- _Work to be completed_
An exact reproduction of all the entries is the expected answer.

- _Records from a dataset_
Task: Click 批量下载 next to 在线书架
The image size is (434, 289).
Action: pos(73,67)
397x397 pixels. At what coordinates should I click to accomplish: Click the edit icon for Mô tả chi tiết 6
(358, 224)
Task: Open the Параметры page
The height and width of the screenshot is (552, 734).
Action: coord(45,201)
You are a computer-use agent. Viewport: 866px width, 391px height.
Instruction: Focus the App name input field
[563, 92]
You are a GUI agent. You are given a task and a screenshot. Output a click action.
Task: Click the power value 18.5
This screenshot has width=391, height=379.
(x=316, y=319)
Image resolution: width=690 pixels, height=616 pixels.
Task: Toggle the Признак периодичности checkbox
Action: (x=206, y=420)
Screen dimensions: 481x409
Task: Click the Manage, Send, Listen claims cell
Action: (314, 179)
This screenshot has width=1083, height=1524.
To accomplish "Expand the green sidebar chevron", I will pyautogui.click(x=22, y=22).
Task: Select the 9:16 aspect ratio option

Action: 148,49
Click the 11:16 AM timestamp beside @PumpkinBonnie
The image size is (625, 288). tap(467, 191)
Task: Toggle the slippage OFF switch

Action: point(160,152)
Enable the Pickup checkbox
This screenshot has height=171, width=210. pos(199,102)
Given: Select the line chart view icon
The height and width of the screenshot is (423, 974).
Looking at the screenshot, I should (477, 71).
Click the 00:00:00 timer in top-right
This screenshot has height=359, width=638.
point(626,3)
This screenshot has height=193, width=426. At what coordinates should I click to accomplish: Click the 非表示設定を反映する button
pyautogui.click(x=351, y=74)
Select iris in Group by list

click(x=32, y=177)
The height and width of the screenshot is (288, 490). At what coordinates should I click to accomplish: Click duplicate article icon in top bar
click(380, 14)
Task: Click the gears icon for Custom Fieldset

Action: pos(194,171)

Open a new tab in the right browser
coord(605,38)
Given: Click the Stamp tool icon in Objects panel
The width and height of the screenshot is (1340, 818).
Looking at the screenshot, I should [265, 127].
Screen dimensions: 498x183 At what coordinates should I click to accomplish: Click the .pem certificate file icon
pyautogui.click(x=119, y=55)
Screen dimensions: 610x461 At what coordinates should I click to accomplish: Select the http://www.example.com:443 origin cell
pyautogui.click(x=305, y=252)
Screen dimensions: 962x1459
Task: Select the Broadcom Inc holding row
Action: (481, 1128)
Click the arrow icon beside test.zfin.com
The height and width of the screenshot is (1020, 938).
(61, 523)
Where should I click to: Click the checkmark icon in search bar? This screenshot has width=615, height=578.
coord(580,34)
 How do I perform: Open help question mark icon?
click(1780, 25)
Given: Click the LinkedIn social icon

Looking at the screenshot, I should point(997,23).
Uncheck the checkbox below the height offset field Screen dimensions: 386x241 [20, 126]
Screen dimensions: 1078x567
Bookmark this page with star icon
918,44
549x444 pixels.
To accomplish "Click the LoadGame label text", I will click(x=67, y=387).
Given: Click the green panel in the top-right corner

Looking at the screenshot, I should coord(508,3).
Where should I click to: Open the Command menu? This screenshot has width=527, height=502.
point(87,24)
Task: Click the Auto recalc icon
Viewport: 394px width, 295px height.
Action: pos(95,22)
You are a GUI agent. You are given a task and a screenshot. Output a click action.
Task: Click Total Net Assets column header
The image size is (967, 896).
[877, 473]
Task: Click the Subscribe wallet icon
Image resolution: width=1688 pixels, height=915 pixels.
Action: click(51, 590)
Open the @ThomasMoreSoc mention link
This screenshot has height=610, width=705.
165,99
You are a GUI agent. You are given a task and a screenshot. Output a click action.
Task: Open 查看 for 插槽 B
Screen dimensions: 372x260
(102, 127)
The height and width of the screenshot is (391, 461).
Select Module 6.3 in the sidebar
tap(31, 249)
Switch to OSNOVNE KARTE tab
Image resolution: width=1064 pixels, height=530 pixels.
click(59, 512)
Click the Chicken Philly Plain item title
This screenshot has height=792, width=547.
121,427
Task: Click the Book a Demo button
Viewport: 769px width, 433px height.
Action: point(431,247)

- _Exercise result_
Task: Click 批量下载 next to 在线书架
The image size is (434, 289).
Action: pos(73,67)
397x397 pixels. At what coordinates should I click to accomplish: Click the edit icon for Mô tả chi tiết 6
(358, 224)
Task: Open the Параметры page
The height and width of the screenshot is (552, 734).
Action: coord(45,201)
You are a computer-use agent. Viewport: 866px width, 391px height.
Instruction: Focus the App name input field
[563, 92]
You are a GUI agent. You are given a task and a screenshot. Output a click action.
Task: Click the power value 18.5
This screenshot has width=391, height=379.
(x=316, y=319)
Image resolution: width=690 pixels, height=616 pixels.
Task: Toggle the Признак периодичности checkbox
Action: (x=206, y=420)
Screen dimensions: 481x409
Task: Click the Manage, Send, Listen claims cell
Action: (314, 179)
This screenshot has width=1083, height=1524.
To accomplish "Expand the green sidebar chevron", I will pyautogui.click(x=22, y=22).
Task: Select the 9:16 aspect ratio option

Action: 148,49
Click the 11:16 AM timestamp beside @PumpkinBonnie
The image size is (625, 288). tap(467, 191)
Task: Toggle the slippage OFF switch

Action: point(160,152)
Enable the Pickup checkbox
This screenshot has height=171, width=210. pos(199,102)
Given: Select the line chart view icon
The height and width of the screenshot is (423, 974).
Looking at the screenshot, I should (477, 71).
Click the 00:00:00 timer in top-right
This screenshot has height=359, width=638.
point(626,3)
This screenshot has height=193, width=426. At what coordinates should I click to accomplish: Click the 非表示設定を反映する button
pyautogui.click(x=351, y=74)
Select iris in Group by list

click(x=32, y=177)
The height and width of the screenshot is (288, 490). At what coordinates should I click to accomplish: Click duplicate article icon in top bar
click(380, 14)
Task: Click the gears icon for Custom Fieldset

Action: pos(194,171)

Open a new tab in the right browser
coord(605,38)
Given: Click the Stamp tool icon in Objects panel
The width and height of the screenshot is (1340, 818).
Looking at the screenshot, I should [265, 127].
Screen dimensions: 498x183 At what coordinates should I click to accomplish: Click the .pem certificate file icon
pyautogui.click(x=119, y=55)
Screen dimensions: 610x461 At what coordinates should I click to accomplish: Select the http://www.example.com:443 origin cell
pyautogui.click(x=305, y=252)
Screen dimensions: 962x1459
Task: Select the Broadcom Inc holding row
Action: (481, 1128)
Click the arrow icon beside test.zfin.com
The height and width of the screenshot is (1020, 938).
(61, 523)
Where should I click to: Click the checkmark icon in search bar? This screenshot has width=615, height=578.
coord(580,34)
 How do I perform: Open help question mark icon?
click(1780, 25)
Given: Click the LinkedIn social icon

Looking at the screenshot, I should point(997,23).
Uncheck the checkbox below the height offset field Screen dimensions: 386x241 [20, 126]
Screen dimensions: 1078x567
Bookmark this page with star icon
918,44
549x444 pixels.
To accomplish "Click the LoadGame label text", I will click(x=67, y=387).
Given: Click the green panel in the top-right corner

Looking at the screenshot, I should coord(508,3).
Where should I click to: Open the Command menu? This screenshot has width=527, height=502.
point(87,24)
Task: Click the Auto recalc icon
Viewport: 394px width, 295px height.
Action: pos(95,22)
You are a GUI agent. You are given a task and a screenshot. Output a click action.
Task: Click Total Net Assets column header
The image size is (967, 896).
[877, 473]
Task: Click the Subscribe wallet icon
Image resolution: width=1688 pixels, height=915 pixels.
Action: click(51, 590)
Open the @ThomasMoreSoc mention link
This screenshot has height=610, width=705.
165,99
You are a GUI agent. You are given a task and a screenshot. Output a click action.
Task: Open 查看 for 插槽 B
Screen dimensions: 372x260
(102, 127)
The height and width of the screenshot is (391, 461).
Select Module 6.3 in the sidebar
tap(31, 249)
Switch to OSNOVNE KARTE tab
Image resolution: width=1064 pixels, height=530 pixels.
click(59, 512)
Click the Chicken Philly Plain item title
This screenshot has height=792, width=547.
121,427
Task: Click the Book a Demo button
Viewport: 769px width, 433px height.
Action: point(431,247)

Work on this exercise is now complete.